Bank of America has no adequate remedy at law. Under the Bond Indenture (to

which Bank of America is not a party), JCC is required to remit all partial redemption payments to the Bond Trustee, and the Bond Trustee then remits these payments to the owner of the $45 Million Bonds. Therefore, JCC’s failure to partially redeem the $45 Million Bonds may only permit the Bond Trustee (and not Bank of America) to pursue a money damage claim directly against JCC for this failure.

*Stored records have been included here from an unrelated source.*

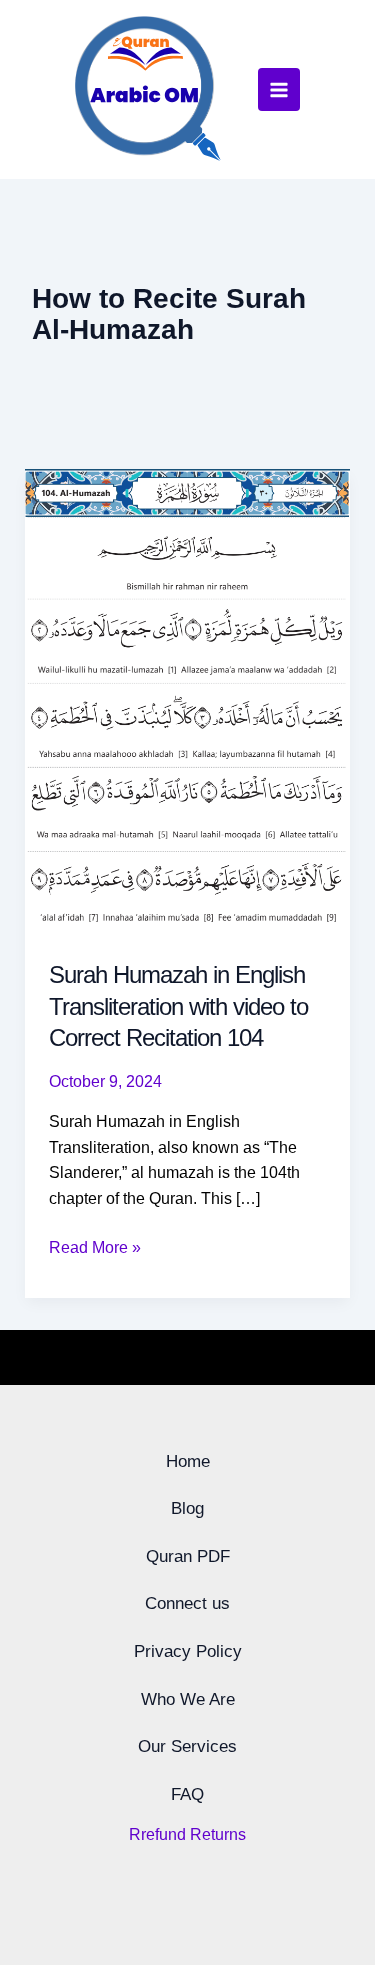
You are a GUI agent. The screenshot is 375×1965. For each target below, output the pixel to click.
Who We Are (188, 1699)
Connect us (187, 1603)
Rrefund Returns (187, 1834)
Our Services (187, 1746)
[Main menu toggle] (279, 89)
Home (188, 1461)
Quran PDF (188, 1556)
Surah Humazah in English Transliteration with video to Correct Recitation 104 (178, 1005)
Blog (187, 1508)
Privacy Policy (188, 1651)
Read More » (95, 1245)
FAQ (187, 1794)
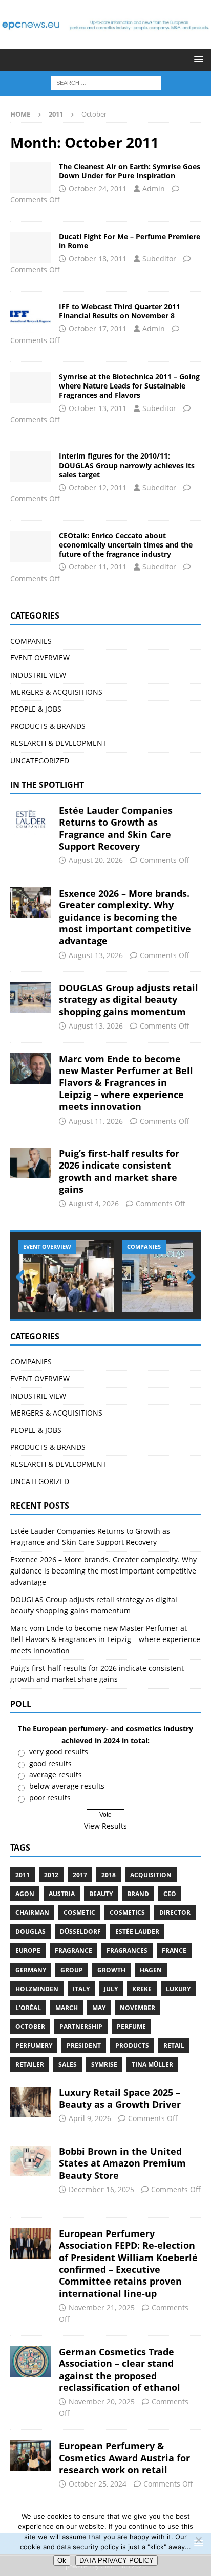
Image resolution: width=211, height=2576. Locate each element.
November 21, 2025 (102, 2307)
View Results (105, 1826)
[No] (198, 2540)
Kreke (142, 1989)
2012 (51, 1875)
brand (138, 1893)
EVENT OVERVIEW (40, 658)
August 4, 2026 (94, 1204)
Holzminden (36, 1989)
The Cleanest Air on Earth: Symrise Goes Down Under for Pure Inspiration (129, 171)
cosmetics (127, 1912)
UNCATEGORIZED (39, 760)
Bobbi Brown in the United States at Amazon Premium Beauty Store (122, 2163)
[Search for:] (106, 82)
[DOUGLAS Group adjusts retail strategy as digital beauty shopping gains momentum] (30, 997)
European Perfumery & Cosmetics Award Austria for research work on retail (124, 2458)
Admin (153, 188)
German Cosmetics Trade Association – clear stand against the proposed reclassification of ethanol (119, 2369)
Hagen (151, 1970)
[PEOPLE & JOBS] (30, 546)
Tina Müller (152, 2064)
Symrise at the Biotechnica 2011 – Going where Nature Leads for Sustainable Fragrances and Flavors (129, 386)
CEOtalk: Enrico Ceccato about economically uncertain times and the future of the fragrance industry (126, 545)
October (30, 2026)
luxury (178, 1989)
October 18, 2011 (97, 258)
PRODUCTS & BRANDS (48, 726)
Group (71, 1970)
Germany (30, 1970)
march (66, 2007)
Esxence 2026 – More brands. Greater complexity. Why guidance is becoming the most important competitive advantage (125, 917)
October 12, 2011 (97, 487)
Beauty (101, 1893)
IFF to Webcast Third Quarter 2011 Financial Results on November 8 (119, 311)
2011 (22, 1875)
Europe (27, 1950)
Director (175, 1912)
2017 (80, 1875)
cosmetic (79, 1912)
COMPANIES (31, 641)
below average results (66, 1786)
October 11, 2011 (97, 567)
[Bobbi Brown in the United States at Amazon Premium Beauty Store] (30, 2161)
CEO (169, 1893)
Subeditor (159, 258)
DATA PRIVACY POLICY (116, 2560)
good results (50, 1763)
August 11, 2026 (96, 1121)
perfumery (33, 2045)
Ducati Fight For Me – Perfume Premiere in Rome (129, 241)
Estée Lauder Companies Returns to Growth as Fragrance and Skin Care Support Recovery (116, 828)
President (84, 2045)
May (99, 2007)
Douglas (30, 1931)
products (132, 2045)
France (174, 1950)
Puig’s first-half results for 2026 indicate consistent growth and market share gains (119, 1171)
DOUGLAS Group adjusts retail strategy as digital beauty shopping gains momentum (128, 1000)
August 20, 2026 (96, 860)
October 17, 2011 (97, 328)
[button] (196, 59)
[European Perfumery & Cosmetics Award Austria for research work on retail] (30, 2455)
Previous (23, 1277)
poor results (50, 1798)
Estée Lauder (137, 1931)
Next (188, 1277)
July (111, 1989)
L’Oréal (28, 2007)
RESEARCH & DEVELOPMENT (58, 743)
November (137, 2007)
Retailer (29, 2064)
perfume (131, 2026)
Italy (81, 1989)
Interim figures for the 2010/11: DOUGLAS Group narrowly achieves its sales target (127, 465)
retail (173, 2045)
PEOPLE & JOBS (35, 709)
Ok (61, 2560)
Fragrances (127, 1950)
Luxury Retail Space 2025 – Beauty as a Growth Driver (120, 2098)
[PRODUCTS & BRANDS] (30, 247)
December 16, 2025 (101, 2189)
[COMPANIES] (30, 177)
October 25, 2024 (97, 2484)
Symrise (104, 2064)
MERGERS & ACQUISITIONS (56, 692)
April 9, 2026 (90, 2118)
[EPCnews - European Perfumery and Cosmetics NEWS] (105, 43)
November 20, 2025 (102, 2401)
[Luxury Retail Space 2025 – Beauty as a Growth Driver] (30, 2102)
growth (111, 1970)
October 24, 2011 (97, 188)
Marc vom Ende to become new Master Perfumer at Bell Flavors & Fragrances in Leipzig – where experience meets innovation (126, 1083)
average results (55, 1775)
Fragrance (73, 1950)
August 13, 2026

Consequently, Bank of America’s sole remedy with respect to JCC’s failure to partially redeem the $45 Million Bonds is to seek specific performance of JCC’s redemption obligation. WHEREFORE, Bank of America respectfully requests that this Court enter an Order and Judgment in favor of Bank of America and against JCC (a) ordering JCC to redeem $1,610,000 of the $45 Million Bonds in accordance with the Supplemental Bond Loan Agreement and the Bond Indenture; (b) awarding Bank of America its reasonable attorneys fees and expenses; and (c) granting such other relief as this Court deems just and appropriate under the circumstances. Dated: March 1, 2012 Respectfully submitted, BRYAN CAVE LLP

By:

/s/ Herbert R. Giorgio Jr. Lloyd Palans, Esq., 22650 MO Mark B. Leadlove, Esq., 33205 MO Daniel M. O’Keefe, Esq., 45819 MO Herbert R. Giorgio, Jr., 58524 MO One Metropolitan Square 211 North Broadway, Suite 3600 St. Louis, MO 63102-2750 Telephone: (314) 259-2000 Facsimile: (314) 259-2020

COUNSEL FOR PLAINTIFF BANK OF AMERICA, N.A.